■ **PROVIDED PASSAGE**:
==*==

Dark Mirror by Sara Lipton. Metropolitan Books, 2014, 390 pages.
Hitler’s First Victims by Timothy W. Ryback. Alfred A. Knopf, 2014, 273 pages.
The Nazis Next Door by Eric Lichtblau. Houghton Mifflin Harcourt, 2014, 266 pages.
by Mitchell Abidor
WE START OUR GUIDE to Khanike book-buying in the Middle Ages with Sara Lipton’s thought-provoking Dark Mirror: The Medieval Origins of Anti-Jewish Iconography. However arcane this subject might sound, there is in fact nothing dry about the book, nor is it a simple and all-too-facile treatment of the eternal nature of anti-Semitism and the unchanging treatment of the Jew in Christian art. Instead, Lipton demonstrates that, just as the Jew’s place and condition in Medieval society was not fixed, neither was the Jew’s image — and that in the early Middle Ages, the Christian image of the Jew did not mark him (or to a lesser extent, her) off from his neighbors. Jews were for the most part physically indistinguishable in European societies and lived among their Christian neighbors, and Lipton reminds us that the first identifying clothing was only imposed in 1215. Lipton sums up her aim as wanting to “lay to rest a few... persistent idées fixes — that anti-Semitism, ‘the longest hatred,’ was somehow static and unchanging, that religious or ethnic hatred is inevitable, and that pictures merely reflect the world around them.”

==*==

■ **SUPPLIED ENTRIES**:
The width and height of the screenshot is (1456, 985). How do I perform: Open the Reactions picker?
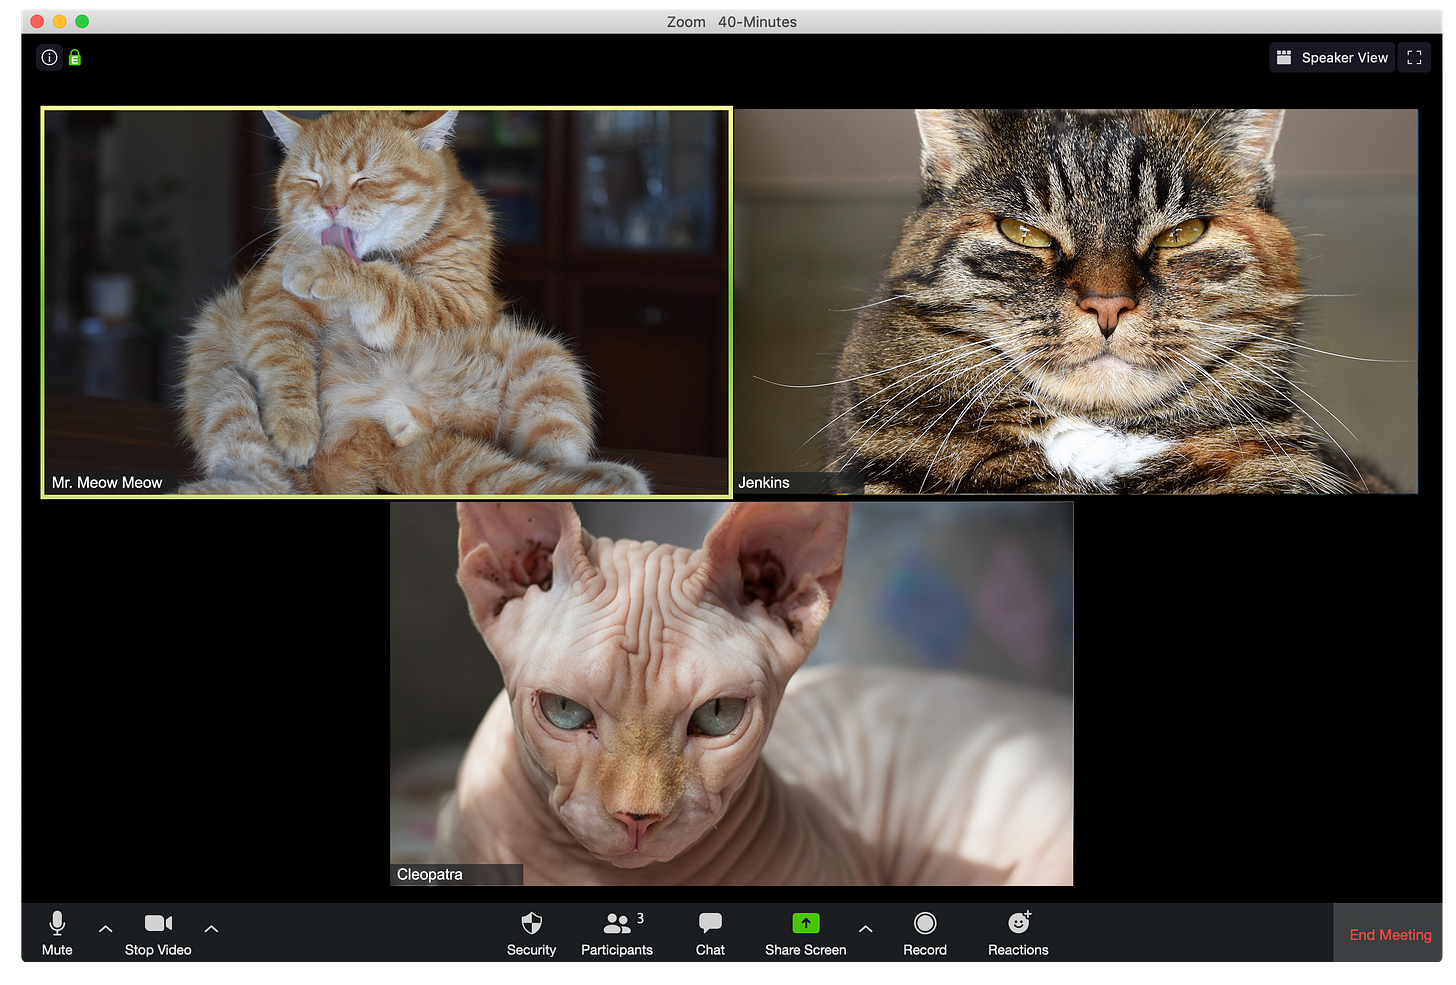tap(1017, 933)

==*==

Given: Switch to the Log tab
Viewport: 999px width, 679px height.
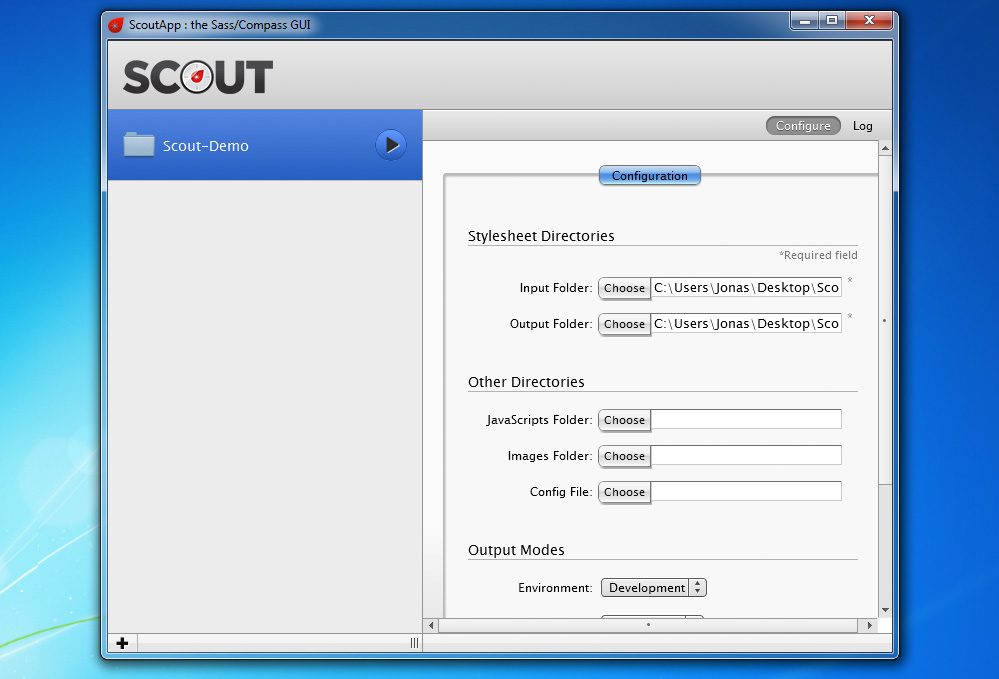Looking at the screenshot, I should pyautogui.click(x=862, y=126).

==*==

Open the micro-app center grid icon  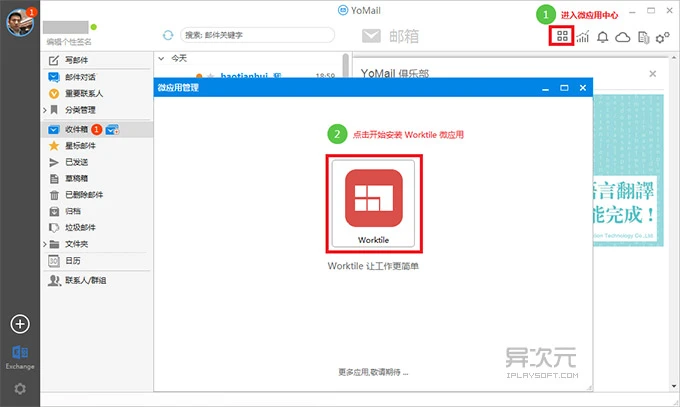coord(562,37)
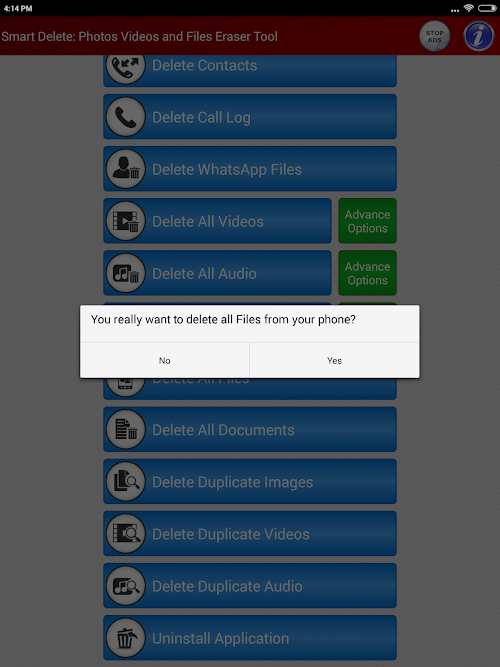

==*==

■ **REQUEST 1**: Reproduce the book review word for word from "Dark Mirror by" to "2014, 266 pages.".
■ **REQUEST 2**: Select and copy each line of the entries that includes the string "height".

■ **EXERCISE OUTPUT 1**:
Dark Mirror by Sara Lipton. Metropolitan Books, 2014, 390 pages.
Hitler’s First Victims by Timothy W. Ryback. Alfred A. Knopf, 2014, 273 pages.
The Nazis Next Door by Eric Lichtblau. Houghton Mifflin Harcourt, 2014, 266 pages.

■ **EXERCISE OUTPUT 2**:
The width and height of the screenshot is (1456, 985). How do I perform: Open the Reactions picker?
Viewport: 999px width, 679px height.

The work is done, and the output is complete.